- [Material for this task]
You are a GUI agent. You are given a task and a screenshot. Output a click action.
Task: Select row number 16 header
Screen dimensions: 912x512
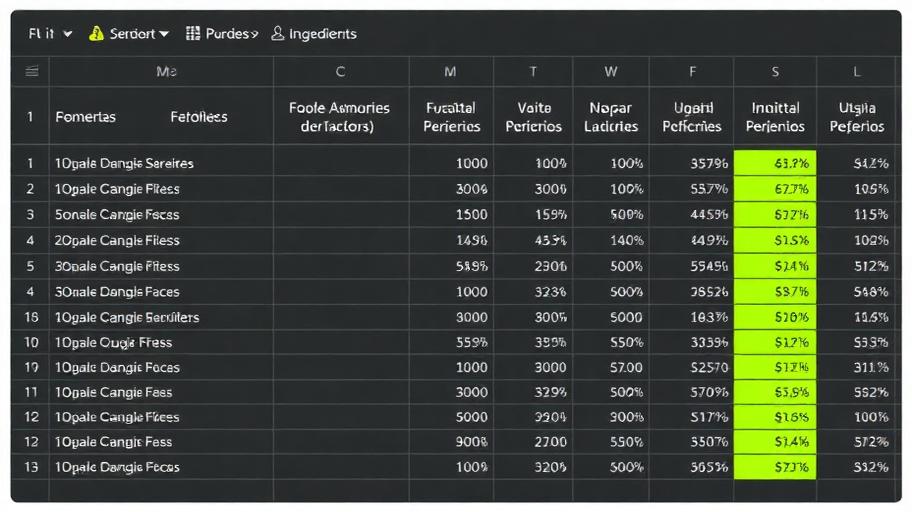(x=30, y=317)
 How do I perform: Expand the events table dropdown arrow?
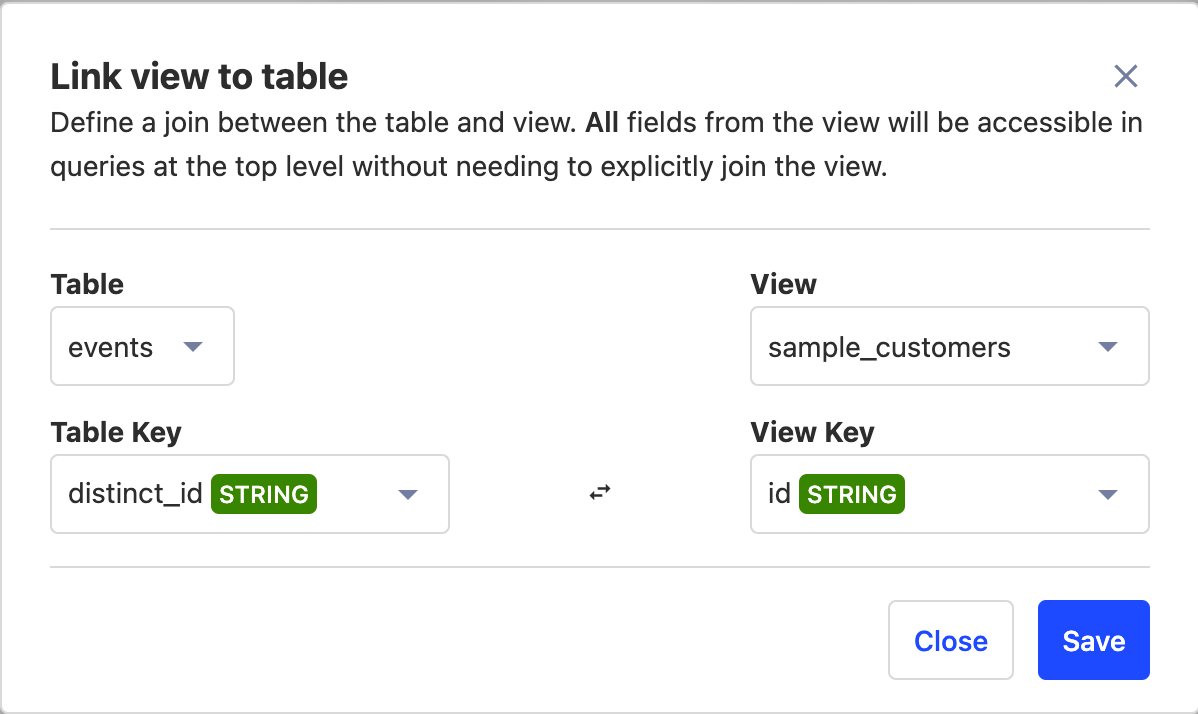(x=194, y=347)
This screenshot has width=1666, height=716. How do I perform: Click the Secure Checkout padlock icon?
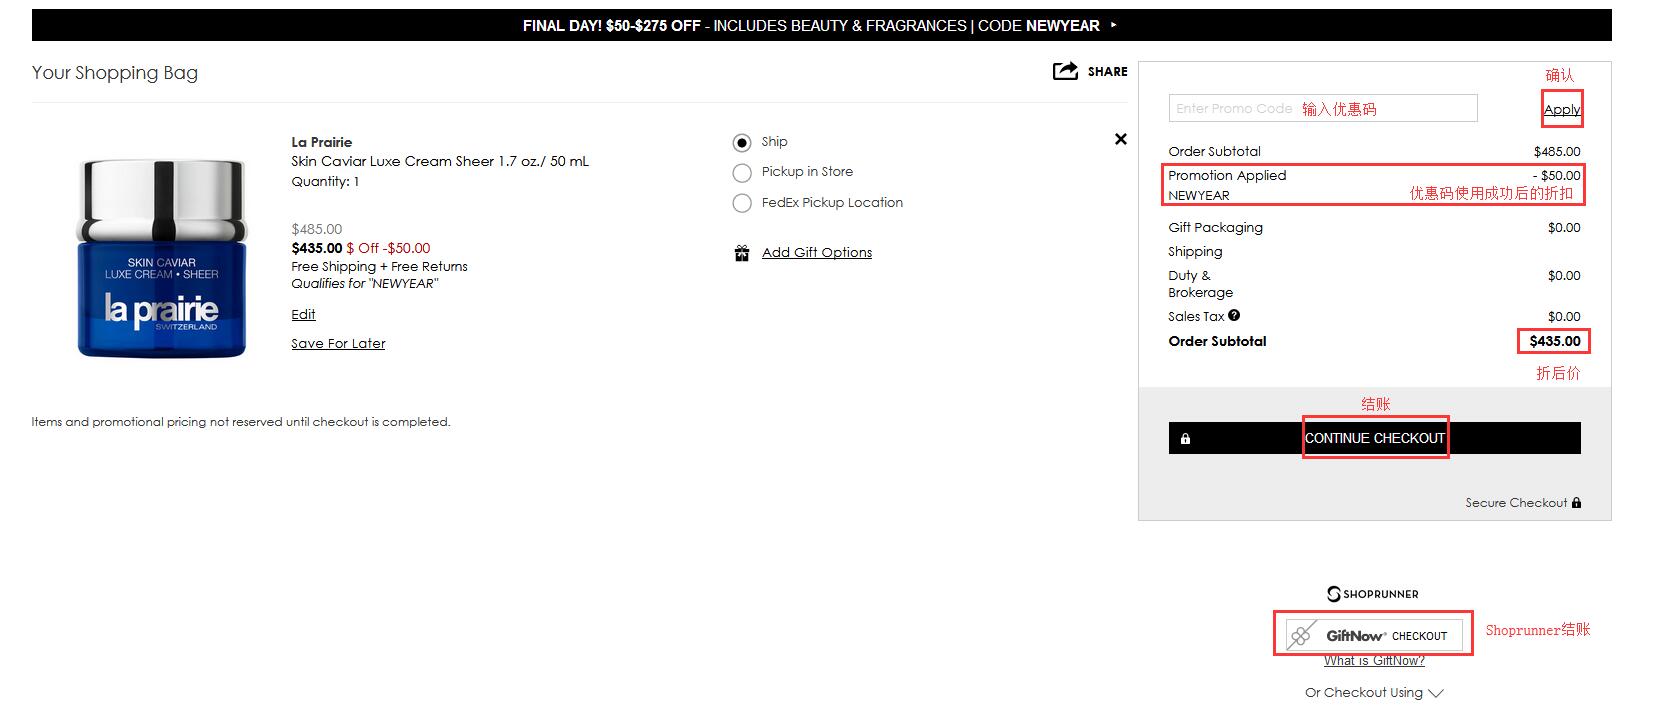point(1577,503)
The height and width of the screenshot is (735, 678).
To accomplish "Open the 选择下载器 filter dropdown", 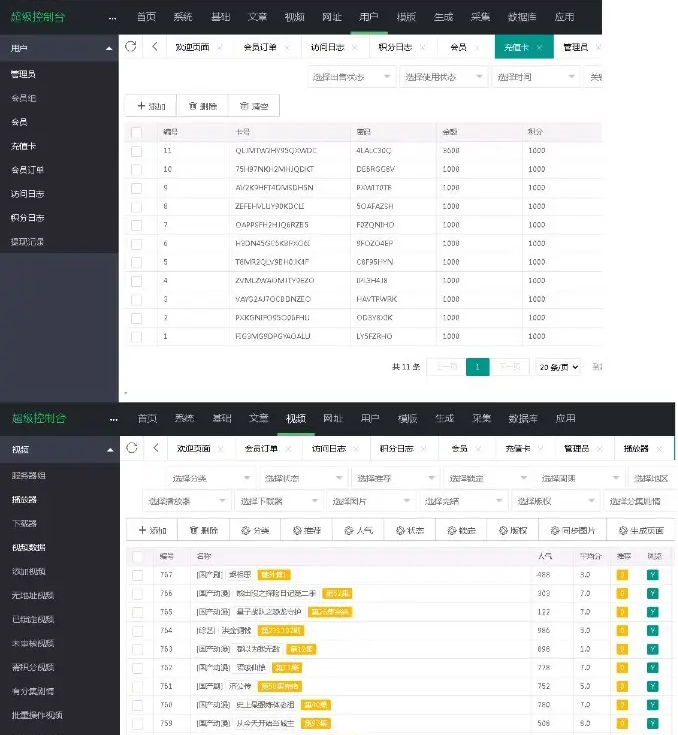I will 275,500.
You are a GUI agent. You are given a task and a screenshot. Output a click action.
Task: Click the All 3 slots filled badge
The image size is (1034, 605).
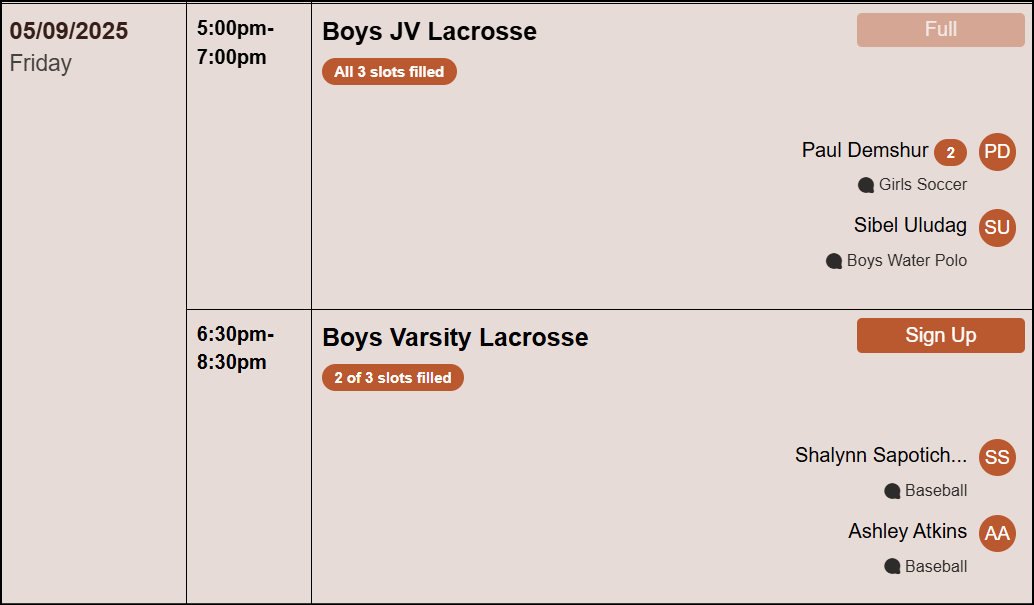[389, 72]
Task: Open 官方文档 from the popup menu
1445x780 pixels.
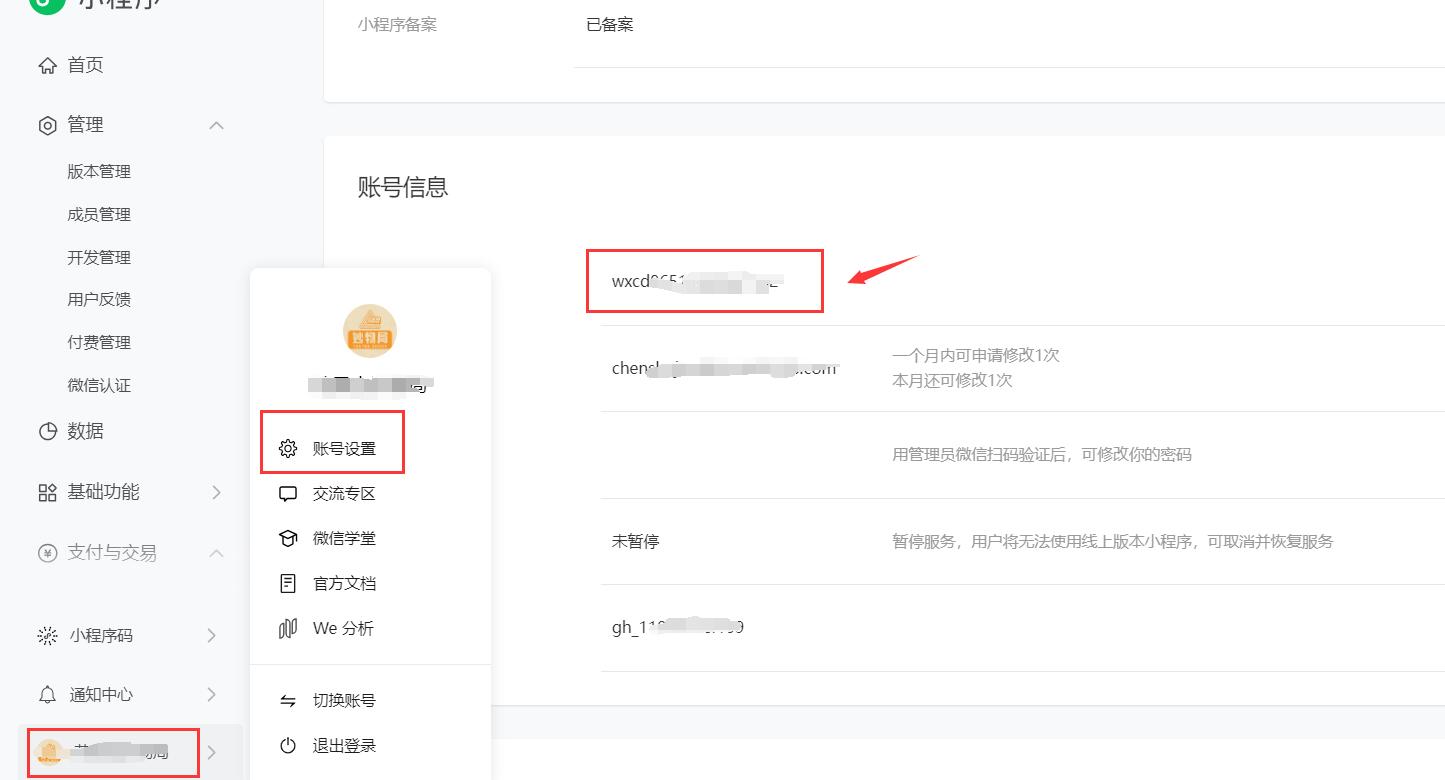Action: pyautogui.click(x=344, y=584)
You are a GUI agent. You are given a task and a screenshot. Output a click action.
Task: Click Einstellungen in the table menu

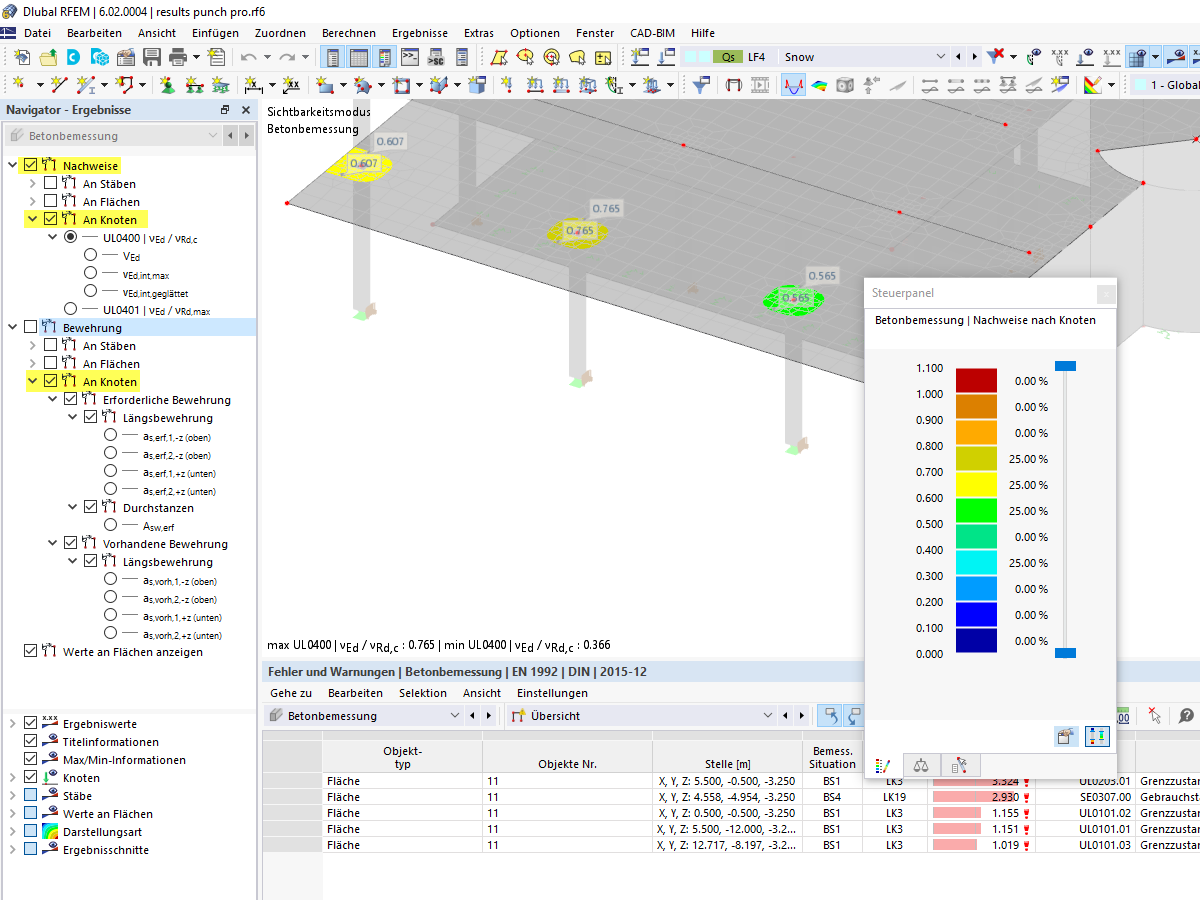pyautogui.click(x=552, y=693)
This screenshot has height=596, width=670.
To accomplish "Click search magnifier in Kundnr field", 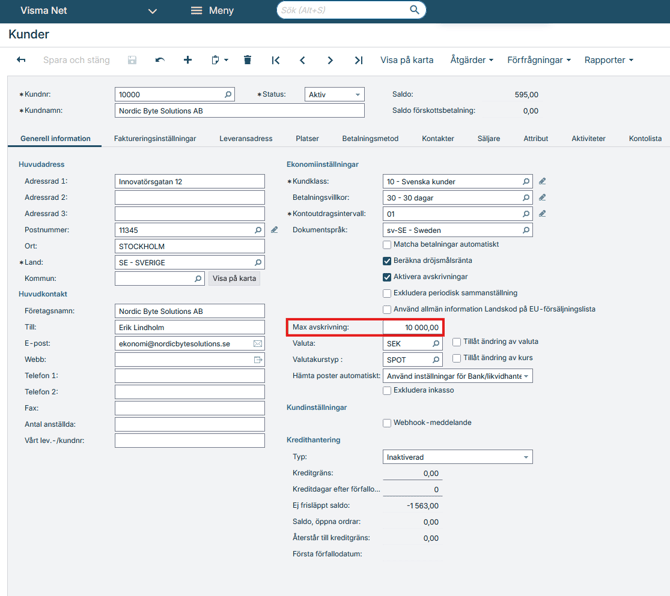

- [Instructions for the task]
In the data above, the line containing "This screenshot has height=596, width=670." and all lines after it are to be reproduced exactly, leaving out the pictures.

- [Expected answer]
This screenshot has height=596, width=670.
To accomplish "Click search magnifier in Kundnr field", 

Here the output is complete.